Crohn’s disease disproportionately impacts young adults. The average age of onset is 15-30 years, a time when many people make the most important and long-lasting decisions of their lives. When we interviewed a small sample of our Crohnology.MD patient cohort, before we deployed the technology for the study, we asked them what the most difficult aspect of living with Crohn’s disease was. It is noteworthy that 100% of the patients interviewed cited uncertainty about their future disease symptoms as the most difficult aspect of living with Crohn’s and as the primary motive for wanting to participate in this study. Patients who were healthy at the time of the interview were worried about when they would get sick again, and how sick they might become. Patients who were suffering from active disease symptoms worried about the unknown: How bad would their symptoms get,? When would their symptoms end? A couple of patients noted that, in some ways, it was easier when there was a disease flare, because then there was no uncertainty – it was clear that the only option was to stay in bed. As the interviewer, my heart went out to our patients; as a researcher, I felt that they were spot-on in deciding to enter this study. Our patients have chosen the observations of daily living (ODLs) that they feel are relevant to their life and health, and they are now able to view the ODL data they’ve recorded and look for ODL interactions and trends in the mobile app we developed for this study.

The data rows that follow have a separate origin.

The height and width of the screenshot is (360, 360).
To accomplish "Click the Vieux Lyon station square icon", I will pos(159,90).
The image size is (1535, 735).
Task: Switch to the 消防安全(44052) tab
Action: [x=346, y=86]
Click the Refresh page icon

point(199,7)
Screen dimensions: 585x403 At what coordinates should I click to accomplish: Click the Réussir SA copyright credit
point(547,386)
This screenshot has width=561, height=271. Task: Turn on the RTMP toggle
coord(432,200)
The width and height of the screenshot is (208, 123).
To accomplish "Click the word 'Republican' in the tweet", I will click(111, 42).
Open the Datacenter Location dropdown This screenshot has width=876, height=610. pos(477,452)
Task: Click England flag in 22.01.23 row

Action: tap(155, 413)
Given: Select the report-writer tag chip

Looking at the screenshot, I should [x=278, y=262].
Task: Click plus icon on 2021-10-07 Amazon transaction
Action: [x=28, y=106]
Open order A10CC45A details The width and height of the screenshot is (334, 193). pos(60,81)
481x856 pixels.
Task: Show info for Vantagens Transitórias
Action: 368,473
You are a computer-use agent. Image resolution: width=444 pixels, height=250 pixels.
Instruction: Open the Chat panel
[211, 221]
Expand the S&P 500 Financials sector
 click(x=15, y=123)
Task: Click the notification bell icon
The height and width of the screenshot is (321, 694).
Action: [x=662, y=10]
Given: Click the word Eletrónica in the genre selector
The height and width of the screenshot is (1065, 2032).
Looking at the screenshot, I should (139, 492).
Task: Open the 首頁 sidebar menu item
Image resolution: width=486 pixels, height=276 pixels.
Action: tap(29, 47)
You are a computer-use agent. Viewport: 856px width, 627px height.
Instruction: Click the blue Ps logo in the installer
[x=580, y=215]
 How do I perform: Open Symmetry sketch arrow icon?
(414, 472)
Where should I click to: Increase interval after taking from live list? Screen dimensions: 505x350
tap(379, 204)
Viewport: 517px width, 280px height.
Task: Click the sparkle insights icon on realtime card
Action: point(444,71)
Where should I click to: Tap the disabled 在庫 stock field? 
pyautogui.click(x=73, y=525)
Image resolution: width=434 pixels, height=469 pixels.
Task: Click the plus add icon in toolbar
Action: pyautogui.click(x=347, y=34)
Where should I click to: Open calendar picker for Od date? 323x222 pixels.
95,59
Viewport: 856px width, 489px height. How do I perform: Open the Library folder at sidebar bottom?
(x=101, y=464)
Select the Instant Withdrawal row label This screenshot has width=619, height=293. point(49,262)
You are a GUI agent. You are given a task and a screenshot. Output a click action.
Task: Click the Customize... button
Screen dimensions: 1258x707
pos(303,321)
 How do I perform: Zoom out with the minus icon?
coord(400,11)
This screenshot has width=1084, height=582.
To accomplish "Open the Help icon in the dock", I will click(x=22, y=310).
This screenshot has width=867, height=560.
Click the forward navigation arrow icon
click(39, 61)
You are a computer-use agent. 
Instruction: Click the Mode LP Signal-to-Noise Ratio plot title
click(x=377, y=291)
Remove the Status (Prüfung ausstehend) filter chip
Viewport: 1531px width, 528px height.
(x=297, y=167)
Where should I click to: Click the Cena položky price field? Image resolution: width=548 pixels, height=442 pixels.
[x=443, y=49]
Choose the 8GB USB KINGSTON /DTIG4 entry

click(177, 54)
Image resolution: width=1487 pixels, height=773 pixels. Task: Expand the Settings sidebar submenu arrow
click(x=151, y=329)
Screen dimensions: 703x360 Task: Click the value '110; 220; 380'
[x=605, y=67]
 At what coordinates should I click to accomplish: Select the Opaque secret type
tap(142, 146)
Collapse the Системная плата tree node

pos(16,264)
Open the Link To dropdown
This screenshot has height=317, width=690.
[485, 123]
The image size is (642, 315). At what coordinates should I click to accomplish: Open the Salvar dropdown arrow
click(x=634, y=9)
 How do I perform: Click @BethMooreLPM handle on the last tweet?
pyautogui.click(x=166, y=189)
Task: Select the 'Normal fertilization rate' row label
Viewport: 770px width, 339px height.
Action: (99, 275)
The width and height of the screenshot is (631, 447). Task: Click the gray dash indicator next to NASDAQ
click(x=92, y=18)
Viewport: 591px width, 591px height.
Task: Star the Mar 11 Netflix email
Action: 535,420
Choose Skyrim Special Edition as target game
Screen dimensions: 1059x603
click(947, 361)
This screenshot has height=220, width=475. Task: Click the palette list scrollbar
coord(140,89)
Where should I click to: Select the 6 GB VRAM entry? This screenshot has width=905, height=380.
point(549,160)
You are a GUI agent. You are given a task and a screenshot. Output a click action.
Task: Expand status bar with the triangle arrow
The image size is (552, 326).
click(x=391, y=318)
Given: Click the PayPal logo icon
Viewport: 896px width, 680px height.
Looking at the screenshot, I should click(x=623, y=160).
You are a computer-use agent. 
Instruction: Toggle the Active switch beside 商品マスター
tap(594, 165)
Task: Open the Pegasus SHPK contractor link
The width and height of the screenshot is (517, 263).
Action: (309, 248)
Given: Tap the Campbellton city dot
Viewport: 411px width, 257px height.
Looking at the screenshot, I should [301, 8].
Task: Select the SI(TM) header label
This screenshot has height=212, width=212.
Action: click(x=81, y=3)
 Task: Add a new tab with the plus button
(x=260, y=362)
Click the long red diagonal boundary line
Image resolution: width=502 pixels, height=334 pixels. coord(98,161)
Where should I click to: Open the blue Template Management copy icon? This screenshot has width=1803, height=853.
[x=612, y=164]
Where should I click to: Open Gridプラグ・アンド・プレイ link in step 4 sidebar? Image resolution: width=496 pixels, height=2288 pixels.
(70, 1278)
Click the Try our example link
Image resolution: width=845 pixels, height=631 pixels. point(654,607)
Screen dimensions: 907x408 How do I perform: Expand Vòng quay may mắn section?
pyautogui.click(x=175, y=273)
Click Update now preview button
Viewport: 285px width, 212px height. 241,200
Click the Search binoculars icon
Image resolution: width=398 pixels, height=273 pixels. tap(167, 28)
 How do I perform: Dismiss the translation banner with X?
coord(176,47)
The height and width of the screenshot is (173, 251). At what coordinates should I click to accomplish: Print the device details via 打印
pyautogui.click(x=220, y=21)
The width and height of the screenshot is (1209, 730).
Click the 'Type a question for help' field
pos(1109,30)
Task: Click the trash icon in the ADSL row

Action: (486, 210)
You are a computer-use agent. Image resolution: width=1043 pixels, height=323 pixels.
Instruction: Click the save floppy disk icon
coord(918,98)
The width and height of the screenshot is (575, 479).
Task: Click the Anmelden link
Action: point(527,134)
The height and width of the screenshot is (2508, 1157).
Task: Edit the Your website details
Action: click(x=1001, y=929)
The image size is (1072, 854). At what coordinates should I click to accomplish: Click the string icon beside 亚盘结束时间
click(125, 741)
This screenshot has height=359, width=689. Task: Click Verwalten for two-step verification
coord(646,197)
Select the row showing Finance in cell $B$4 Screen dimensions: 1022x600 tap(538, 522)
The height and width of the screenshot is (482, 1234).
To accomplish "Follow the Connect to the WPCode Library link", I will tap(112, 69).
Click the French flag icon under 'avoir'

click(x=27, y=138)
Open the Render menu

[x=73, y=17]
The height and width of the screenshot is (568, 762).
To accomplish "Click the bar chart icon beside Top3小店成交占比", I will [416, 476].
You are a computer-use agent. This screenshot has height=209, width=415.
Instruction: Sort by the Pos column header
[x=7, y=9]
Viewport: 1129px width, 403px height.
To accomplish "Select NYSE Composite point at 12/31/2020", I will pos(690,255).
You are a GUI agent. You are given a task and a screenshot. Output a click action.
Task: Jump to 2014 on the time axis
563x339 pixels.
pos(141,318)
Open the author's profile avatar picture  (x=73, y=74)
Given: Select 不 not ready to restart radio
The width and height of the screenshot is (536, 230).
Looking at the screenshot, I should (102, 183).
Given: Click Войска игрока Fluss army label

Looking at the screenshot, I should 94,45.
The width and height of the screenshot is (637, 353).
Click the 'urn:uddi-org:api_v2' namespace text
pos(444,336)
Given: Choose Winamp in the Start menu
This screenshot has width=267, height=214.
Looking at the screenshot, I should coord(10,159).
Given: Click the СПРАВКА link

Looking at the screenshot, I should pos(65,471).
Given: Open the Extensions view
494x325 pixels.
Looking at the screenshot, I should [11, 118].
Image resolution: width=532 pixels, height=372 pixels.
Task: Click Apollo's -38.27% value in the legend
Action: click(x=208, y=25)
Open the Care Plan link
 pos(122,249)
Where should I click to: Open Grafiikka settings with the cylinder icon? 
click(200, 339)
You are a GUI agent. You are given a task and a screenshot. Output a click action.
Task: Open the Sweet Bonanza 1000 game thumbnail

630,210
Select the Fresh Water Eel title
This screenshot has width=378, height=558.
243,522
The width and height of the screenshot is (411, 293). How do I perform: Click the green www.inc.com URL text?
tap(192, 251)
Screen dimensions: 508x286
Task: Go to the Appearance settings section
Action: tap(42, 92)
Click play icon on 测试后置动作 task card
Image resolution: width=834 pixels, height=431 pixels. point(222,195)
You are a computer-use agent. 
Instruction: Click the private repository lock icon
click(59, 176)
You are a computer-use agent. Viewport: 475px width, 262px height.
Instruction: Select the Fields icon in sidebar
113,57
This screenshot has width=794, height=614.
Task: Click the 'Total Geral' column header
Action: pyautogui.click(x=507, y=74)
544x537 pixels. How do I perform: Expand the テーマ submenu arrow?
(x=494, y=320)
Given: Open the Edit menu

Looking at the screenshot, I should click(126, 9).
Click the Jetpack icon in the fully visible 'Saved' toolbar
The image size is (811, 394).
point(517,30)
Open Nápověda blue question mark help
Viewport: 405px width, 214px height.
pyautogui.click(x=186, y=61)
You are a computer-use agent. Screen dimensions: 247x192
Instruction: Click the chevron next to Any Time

Going forward, we hope that the patients who use our technology will be able to identify ODLs (either individually or in groups) that directly impact both wellness and disease severity. We would also hope to see improved patient/provider collaboration, and perhaps even time and cost savings associated with more efficient (or reduced) clinical appointments. In the short run, however, if we can help patients reduce the stress associated with their uncertainty about their disease, by engaging them in monitoring and reviewing their data and providing an avenue to make associations between ODLs, medications, and well-being, then perhaps we will be addressing the patients’ #1 concern. Not too shabby.
¹ Davis F. Uncertainty in Medical Prognosis, Clinical and Functional. Am J of Soc 1960.